Magnata da Ilha de Hong Kong Pequenos Ladrões da Floresta Vermelha 3398 palavras 2026-03-04 07:01:00

De fato, Huang Jing ainda receberia um honorário de diretor. Mas, se não fosse esse pré-requisito, será que Ye Jingcheng consideraria deixá-lo investir na empresa? Nesse caso, talvez fosse melhor alugar um equipamento de filmagem e improvisar; a decisão atual era apenas para evitar aborrecimentos desnecessários.

Huang Jing ainda era inexperiente, mostrava todas as suas intenções no rosto. Ye Jingcheng não tinha cerimônia com ele, aproveitou o momento para dividir as tarefas, lançando sobre o outro todos os problemas que não conseguia resolver.

A divisão entre eles ficou assim: Huang Jing ficaria responsável pelo pessoal, pela estreia e pela direção; Ye Jingcheng cuidaria do roteiro, dos locais e de encontrar atores adequados.
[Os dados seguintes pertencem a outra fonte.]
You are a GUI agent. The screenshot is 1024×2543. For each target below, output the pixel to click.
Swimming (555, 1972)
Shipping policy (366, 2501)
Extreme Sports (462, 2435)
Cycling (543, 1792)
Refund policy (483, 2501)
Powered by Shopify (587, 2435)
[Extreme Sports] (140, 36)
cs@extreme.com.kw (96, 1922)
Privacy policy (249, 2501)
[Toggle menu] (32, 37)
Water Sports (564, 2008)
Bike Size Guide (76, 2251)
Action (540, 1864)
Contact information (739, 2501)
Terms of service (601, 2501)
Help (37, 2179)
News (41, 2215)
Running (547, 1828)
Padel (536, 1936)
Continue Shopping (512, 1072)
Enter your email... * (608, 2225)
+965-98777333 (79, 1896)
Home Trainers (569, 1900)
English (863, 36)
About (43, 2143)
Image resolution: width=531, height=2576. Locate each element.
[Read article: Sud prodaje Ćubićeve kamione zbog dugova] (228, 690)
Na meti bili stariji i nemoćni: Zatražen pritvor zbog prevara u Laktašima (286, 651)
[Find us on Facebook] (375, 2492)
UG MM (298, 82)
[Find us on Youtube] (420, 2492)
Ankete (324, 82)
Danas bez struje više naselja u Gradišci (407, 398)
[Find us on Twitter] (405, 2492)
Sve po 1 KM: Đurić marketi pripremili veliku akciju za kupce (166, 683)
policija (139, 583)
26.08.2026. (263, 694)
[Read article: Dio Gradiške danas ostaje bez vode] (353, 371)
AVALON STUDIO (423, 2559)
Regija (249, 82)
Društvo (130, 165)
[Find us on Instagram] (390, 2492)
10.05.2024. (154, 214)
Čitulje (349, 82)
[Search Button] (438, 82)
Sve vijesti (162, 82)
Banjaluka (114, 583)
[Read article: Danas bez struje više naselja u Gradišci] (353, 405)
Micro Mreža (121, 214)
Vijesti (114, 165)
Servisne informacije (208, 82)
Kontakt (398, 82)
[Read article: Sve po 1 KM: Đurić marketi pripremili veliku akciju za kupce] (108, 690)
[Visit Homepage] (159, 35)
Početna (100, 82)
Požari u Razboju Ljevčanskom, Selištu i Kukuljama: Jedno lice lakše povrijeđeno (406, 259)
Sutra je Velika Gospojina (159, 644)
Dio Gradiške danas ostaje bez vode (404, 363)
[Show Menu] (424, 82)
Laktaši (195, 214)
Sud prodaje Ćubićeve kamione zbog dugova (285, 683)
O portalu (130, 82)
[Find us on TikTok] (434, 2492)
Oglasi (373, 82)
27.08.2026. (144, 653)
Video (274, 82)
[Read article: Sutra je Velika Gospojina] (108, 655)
Os dois, que mal se conheciam ao entrar, agora saíam de braços dados, sussurrando e rindo alto, parecendo velhos amigos de décadas.

“Ei, vocês dois, estão se divertindo bastante, hein?” Pan Yingzi surgiu de repente ao lado deles, assustando ambos. Afinal, estavam perto do banheiro masculino; o que ela fazia ali, espreitando?

Sentindo o olhar estranho, Pan Yingzi lançou um olhar de reprovação e disse: “A culpa é de vocês, me fizeram esperar aqui fora por tanto tempo.”

Depois, estendeu a mão para Ye Jingcheng, exigindo uma recompensa: “Agora que já te encontrei a pessoa, como vai me agradecer?” Não havia como negar que Pan Yingzi tinha um talento especial; mesmo após trinta e poucos anos, conseguia ser tão brincalhona quanto uma jovem, e Ye Jingcheng era vulnerável a esse charme.

“Que tal eu te convidar para jantar?” Ye Jingcheng sugeriu, cauteloso.

“Ah, não sei se é agradecimento ou se está tentando se aproveitar de mim. Sabia quantos querem me convidar para jantar?” Pan Yingzi era sempre muito popular, mesmo depois de se afastar das telas, não faltavam convites; ainda mais agora, que andava em conflito com o marido, muitos se aproximavam com segundas intenções.

“Quer que eu prometa minha vida?” Ye Jingcheng resmungou.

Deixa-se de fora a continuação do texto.